Sus conexiones y vínculos con figuras clave de Morena forman parte de su red de influencias que les permite disfrutar de viajes de lujo, como su reciente escapada a la importante ciudad de Turquía, donde posaron vestidas como emperatrices otomanas.
La foto fue tomada de sus redes sociales y difundidas por WhatsApp entre algunos de los indignados jueces a los que, con el mismo sueldo oficial, apenas sí les alcanza para ir una vez al año a Mazatlán, Sinaloa… si el cártel dominante lo permite.
A diferencia de otros funcionarios judiciales que enfrentan limitaciones económicas, los Porras se dan el lujo de realizar constantes viajes al extranjero.
Este contraste resulta aún más cuestionable al considerar que no es el esposo de la jueza quien solventa estos gastos, pues, aunque es arquitecto, su situación profesional es modesta y sus ingresos provienen de la elaboración de planos sin mayor reconocimiento o éxito en su carrera.

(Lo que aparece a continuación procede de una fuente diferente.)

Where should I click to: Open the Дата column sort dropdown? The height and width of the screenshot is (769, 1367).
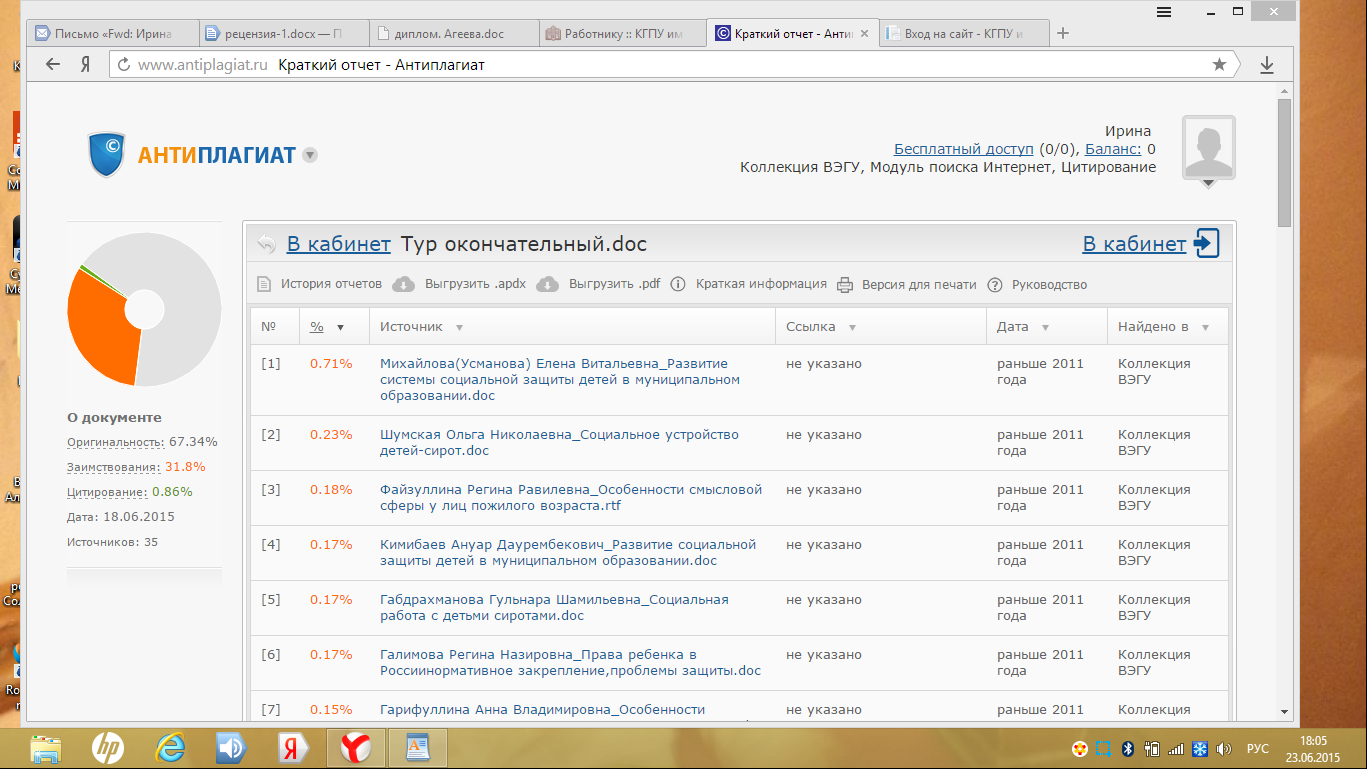click(1045, 328)
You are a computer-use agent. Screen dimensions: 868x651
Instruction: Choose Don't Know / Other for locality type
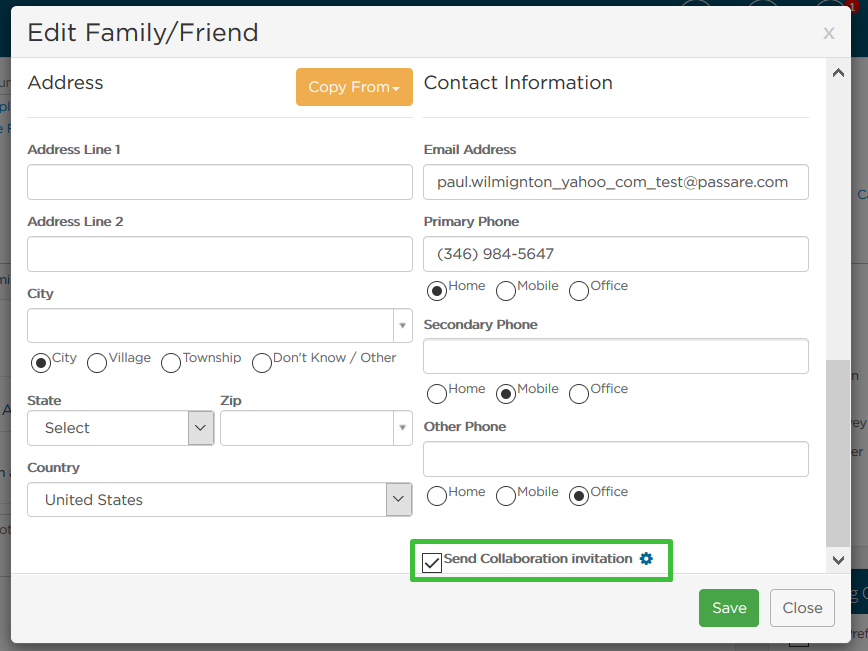pyautogui.click(x=261, y=363)
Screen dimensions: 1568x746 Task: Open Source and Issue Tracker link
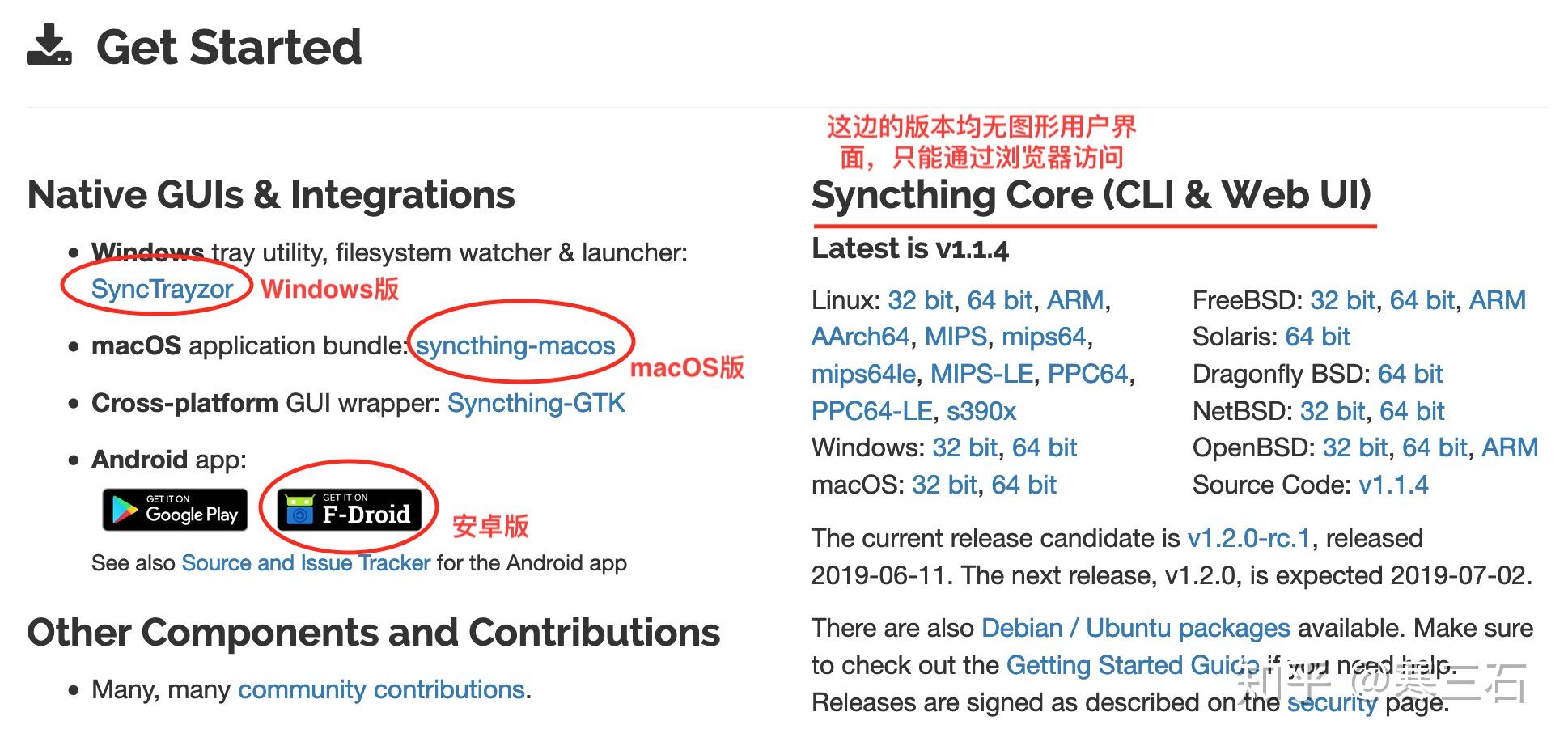[306, 563]
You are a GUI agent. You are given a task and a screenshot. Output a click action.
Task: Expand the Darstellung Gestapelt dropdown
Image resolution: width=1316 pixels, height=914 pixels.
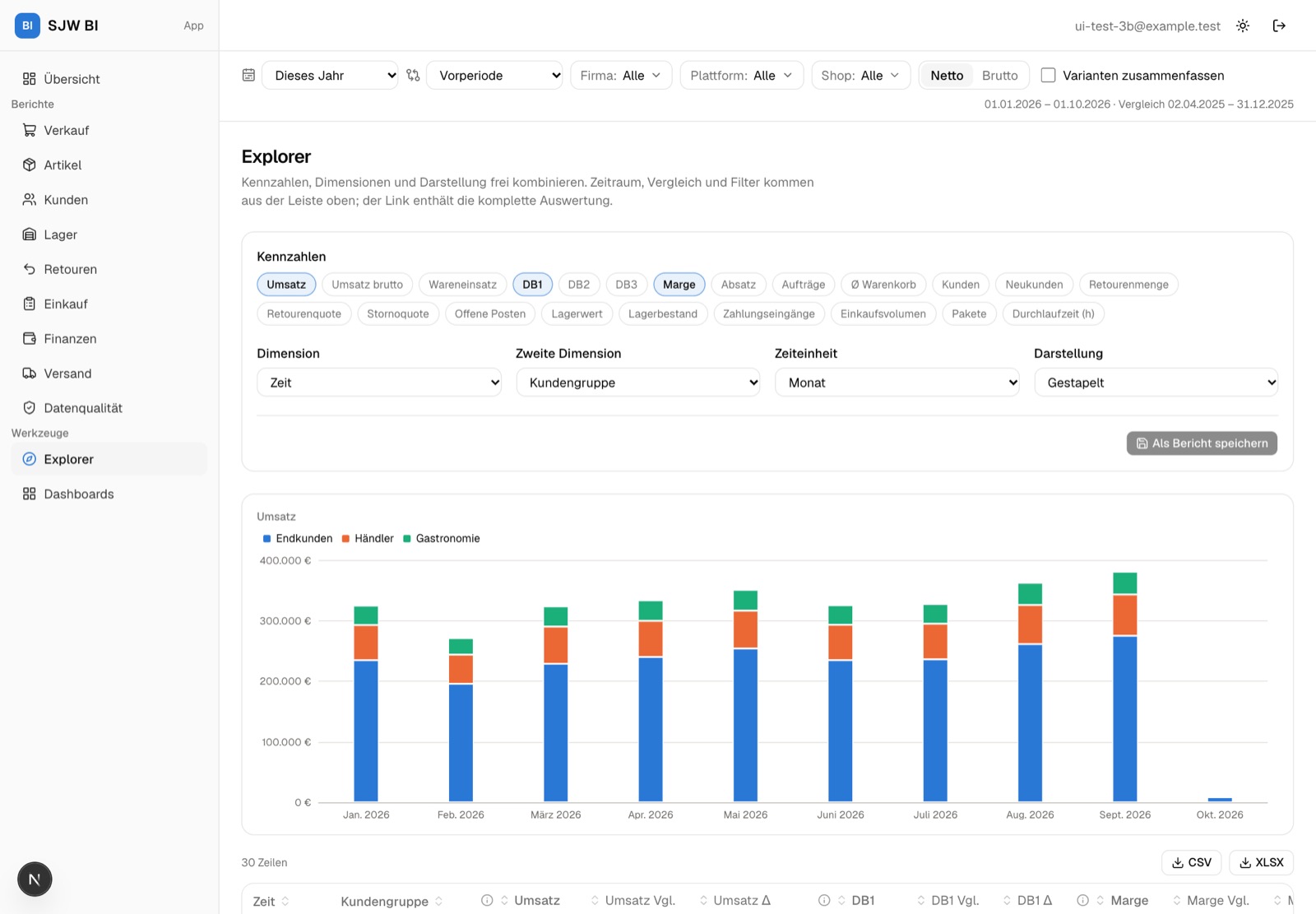pyautogui.click(x=1156, y=383)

En fin, esta vida de lujos ha causado gran suspicacia en el ámbito judicial, ya que se le atribuye a las relaciones que tejieron con el expresidente del Tribunal Superior de Justicia, Pablo Héctor González Villalobos. Desde ahí la familia judicial fortaleció sus vínculos con personajes clave de la política, como el entonces panista Javier Corral, hoy morenista
Las dudas sobre el origen de este estilo de vida no han sido pocas. En el ámbito judicial, los rumores de manejos turbios y posibles irregularidades financieras rodean a la jueza y a su hija, quienes parecen haberse beneficiado de las posiciones y relaciones construidas dentro del tribunal.
Esta actitud de despreocupación y ostentación no sólo revela su desconexión con la realidad judicial del país, sino también una aparente falta de ética al celebrar su supuesto “éxito” antes de que los procesos de selección de jueces hayan concluido formalmente.
Este tipo de actitudes ensombrece aún más el proceso de selección de “jueces del bienestar”, dejando en evidencia la urgencia de una reforma judicial que no sólo se enfoque en cambiar estructuras, sino en sanear las actitudes y valores de quienes aspiran a administrar justicia en México.